Secrets of a Mid-Life Mom
- Friday, May 07, 2004
Peace in the Process: Secrets for Finding Peace
The stresses of life can really get us down and rob us of our peace. What are the things we worry about? How about what don't we worry about? Bills, kids, deadlines, housework, what to have for dinner – things can pile up so high that we're no longer getting a good night's sleep, our dentist tells us we're grinding our teeth, and we snap at our husband's slightest infraction.
Pursuing peace becomes a priority at mid-life, when change comes at the speed of light. We experience changes in our parents, changes in our rapidly growing children, changes in our relationships, changes in our emotions. Just the other day I saw a bill-board that read, "Uncertainty is certain. Fear is optional." I would alter that a bit: "Change is inevitable, peace is optional."

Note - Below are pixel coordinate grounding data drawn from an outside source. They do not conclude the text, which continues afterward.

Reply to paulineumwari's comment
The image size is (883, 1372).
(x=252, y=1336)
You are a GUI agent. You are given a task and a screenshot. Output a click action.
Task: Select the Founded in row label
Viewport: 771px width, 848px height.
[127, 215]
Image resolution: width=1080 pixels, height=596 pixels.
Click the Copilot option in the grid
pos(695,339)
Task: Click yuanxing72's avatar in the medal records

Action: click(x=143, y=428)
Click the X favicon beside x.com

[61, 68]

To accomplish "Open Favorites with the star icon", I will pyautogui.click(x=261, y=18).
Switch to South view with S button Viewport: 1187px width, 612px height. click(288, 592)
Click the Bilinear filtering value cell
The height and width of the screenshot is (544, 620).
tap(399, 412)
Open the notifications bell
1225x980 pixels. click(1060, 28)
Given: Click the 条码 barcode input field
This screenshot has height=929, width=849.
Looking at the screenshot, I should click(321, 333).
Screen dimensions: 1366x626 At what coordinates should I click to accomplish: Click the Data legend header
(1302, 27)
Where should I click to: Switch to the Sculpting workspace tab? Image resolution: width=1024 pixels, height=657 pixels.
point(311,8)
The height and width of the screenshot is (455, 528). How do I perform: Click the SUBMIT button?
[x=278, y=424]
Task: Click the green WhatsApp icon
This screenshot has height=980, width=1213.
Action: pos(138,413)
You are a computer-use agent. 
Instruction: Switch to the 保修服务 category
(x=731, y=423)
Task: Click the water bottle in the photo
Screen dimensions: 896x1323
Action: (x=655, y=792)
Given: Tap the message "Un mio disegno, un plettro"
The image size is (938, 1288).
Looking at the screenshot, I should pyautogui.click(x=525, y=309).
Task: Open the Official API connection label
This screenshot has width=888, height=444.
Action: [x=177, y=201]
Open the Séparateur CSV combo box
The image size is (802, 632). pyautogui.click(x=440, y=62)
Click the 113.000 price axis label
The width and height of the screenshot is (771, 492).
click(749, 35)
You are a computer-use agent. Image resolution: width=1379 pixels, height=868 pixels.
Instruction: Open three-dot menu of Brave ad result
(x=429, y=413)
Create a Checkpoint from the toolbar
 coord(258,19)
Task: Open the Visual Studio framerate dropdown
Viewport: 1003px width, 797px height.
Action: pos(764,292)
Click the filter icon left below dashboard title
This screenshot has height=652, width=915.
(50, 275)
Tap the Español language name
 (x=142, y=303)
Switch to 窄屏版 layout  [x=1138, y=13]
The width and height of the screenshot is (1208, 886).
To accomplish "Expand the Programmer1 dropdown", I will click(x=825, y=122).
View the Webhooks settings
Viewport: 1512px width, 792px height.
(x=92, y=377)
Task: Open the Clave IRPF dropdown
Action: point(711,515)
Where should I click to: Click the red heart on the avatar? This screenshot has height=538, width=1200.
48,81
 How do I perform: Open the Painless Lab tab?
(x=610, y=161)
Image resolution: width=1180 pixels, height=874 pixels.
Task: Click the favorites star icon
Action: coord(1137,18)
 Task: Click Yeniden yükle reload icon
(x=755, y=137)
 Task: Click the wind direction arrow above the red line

The word "peace" makes me think back to summers when I was young. Catching fireflies, late night trips to Dairy Queen, sitting on the screened-in porch listening to crickets chirp. Summertime, three-day weekends, and holiday breaks can be cues from the calendar to slow down, plop on a porch swing, and sip a tall glass of lemonade. Or lounge by the fireplace with a mug of hot chocolate. School's out, schedules are relaxed, and recreation is the order of the day.
But our need for peace isn't limited to vacation time. Only be slowing down every day do we make time for one another. Only by stopping long enough to observe our surroundings can we bring form and meaning to our lives, and make the small adjustments needed to stay on course. Only by shutting out all distractions and focusing solely on God can we create the time and space for Him to work in our lives. Our kids need this kind of pause, too. Regular rest for the spirit is needed for their healthy growth, just like sleep, fresh air, and good food. And just as our children depend on us for three meals a day, they also need us to prepare peaceful spaces for them in the midst of their hurts, embarrassments, and the business of growing up.
When we create a haven of security and serenity – be it in a quiet room, by means of a simple ritual, or even in the space of a quick moment – we make room for their little spirits to grow. I do not want Sarah to experience life as a fifty-yard dash from one thing to the next. I don't want her bombarded with noise, information, and media messages – to be pulled along on a current of activity and stimulation. I want her to learn the importance of being, and the joy of simply sitting in God's presence. I want to teach her to live in peace, not to be in constant pursuit of it.
The apostle Paul put it perfectly when he said, "Do not be anxious about anything, but in everything, by prayer and petition, with thanksgiving, present your requests to God. And the peace of God which transcends all understanding, will guard your hearts and your minds in Christ Jesus" (Philippians 4:6-7).
Now I'm not theologian, but my experience is this: peace is the one thing that God always seems to give to me when I ask. Everything can be in chaos, but a few minutes spent humbly confessing and petitioning our Lord never fails to lead to that sense of peace which surpasses all understanding. Many of my mid-life mom friends agree: When asked how they find peace, they each stated that regular time with God is the only way to peace.
Sarah's last month of preschool raised all sorts of emotions in me. I was struck by how fast she was growing. Honestly, never have I seen life pass so quickly and visibly. I literally saw time move as her curly hair grew and her delicate fingers lengthened – and in myself, as my "smile lines" deepened.